Among its features, The Machine replaces traditional RAM and disk-based storage with vast amounts of fast access, nonvolatile memory that retains data even when the computer is powered off. This design is much more computationally efficient. For example, today’s corporate computer systems can typically analyze about 50,000 DNS events per second and store five minutes’ worth of data, according to Labs research. By contrast, The Machine will be able to process 10 million DNS events per second and store 14 days’ worth of DNS queries.
This quantum performance leap promises to strengthen threat detection and responses, and significantly reduce damage from attacks.
Keeping secrets
Most computers these days encrypt data “at rest” in storage and data “in transit” to another computer. They don’t typically encrypt data in a third state, when it’s “in use” by a computer, sitting in active memory. Encryption and decryption take more time than is practical for data someone is actively manipulating or analyzing. The performance hit is unacceptable for almost all modern workloads and use cases.
Over the years, hackers have learned how to steal in-use data from memory. For example, the 2013 breach that exposed data from 70 million customer accounts at retailer Target was accomplished via RAM scraping tools that stole data from random-access memory in point-of-sale systems.

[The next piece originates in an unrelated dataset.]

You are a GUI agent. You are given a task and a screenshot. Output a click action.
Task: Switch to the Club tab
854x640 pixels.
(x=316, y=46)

The challenge of protecting data in use becomes even more imperative in a computing architecture like that of The Machine, where data is almost always in use. Labs is pursuing several solutions to this problem.
In one technique, Memory Speed Encryption, a unique encryption key protects each part of a computer’s memory. Here again, Labs deploys an execution environment separate from the main computer.

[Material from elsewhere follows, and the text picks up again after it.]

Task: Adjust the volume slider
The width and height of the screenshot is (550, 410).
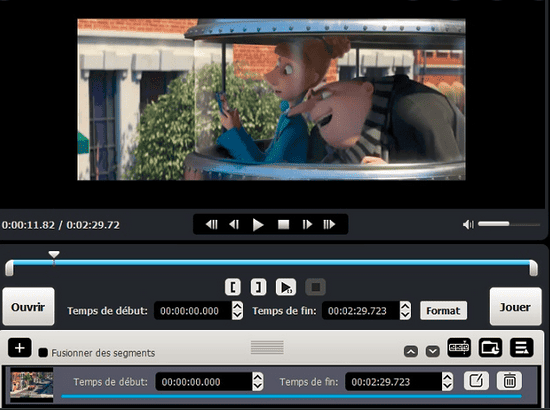Action: tap(509, 224)
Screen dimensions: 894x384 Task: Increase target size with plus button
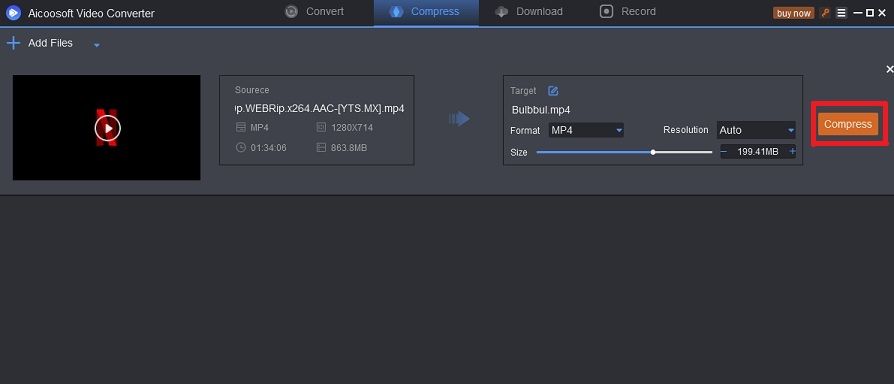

As data is written to a particular node, this separate environment generates a unique cryptographic “seed” that it sends to the node via a secure communications channel. In each node, a memory control unit uses this seed to generate an encryption key.
As a result, the system can encrypt the data as it’s being written. The key is then stored in a separate but associated segment of secure volatile memory, and erased from the control unit.

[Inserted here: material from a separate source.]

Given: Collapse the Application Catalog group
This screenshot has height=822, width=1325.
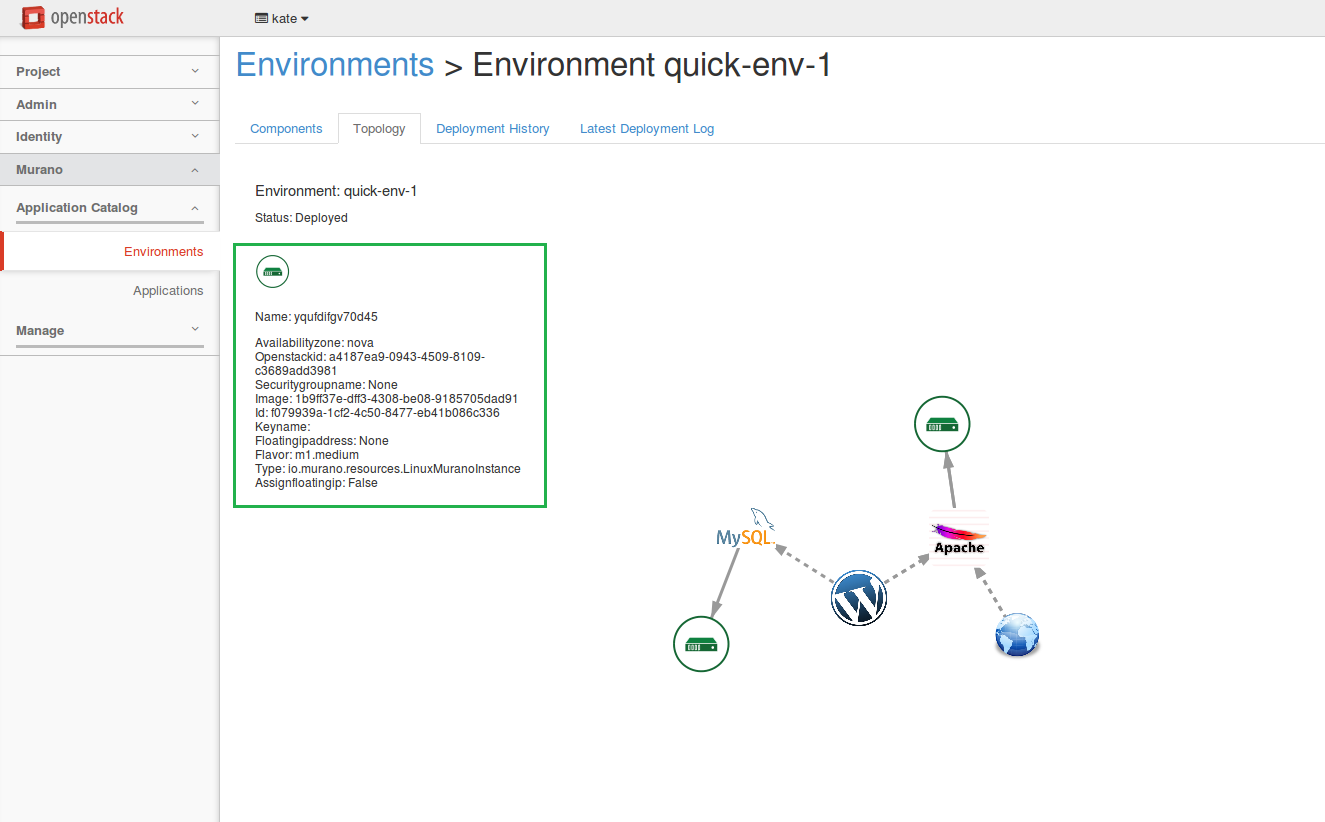Looking at the screenshot, I should pos(109,208).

The Machine’s fast-access nonvolatile memory, coupled with a hardware-based encryption approach, dramatically increases performance, making rapid encryption and decryption of in-use data practical. As a result, if a hacker were able to access the memory—whether by RAM scraping or even by physically stealing the unit on which it’s stored—he would be unable to read the data.
“People have tried doing this before, but nobody has done this at the scale and the speed that we’re trying to do it at,” says Fraser Dickin, a senior researcher at Labs.
Labs is exploring other ways to secure computers, including firewall programming technologies and techniques to ensure the integrity of messaging between system components. These defenses provide security at every level of the stack and promise to keep hackers at bay.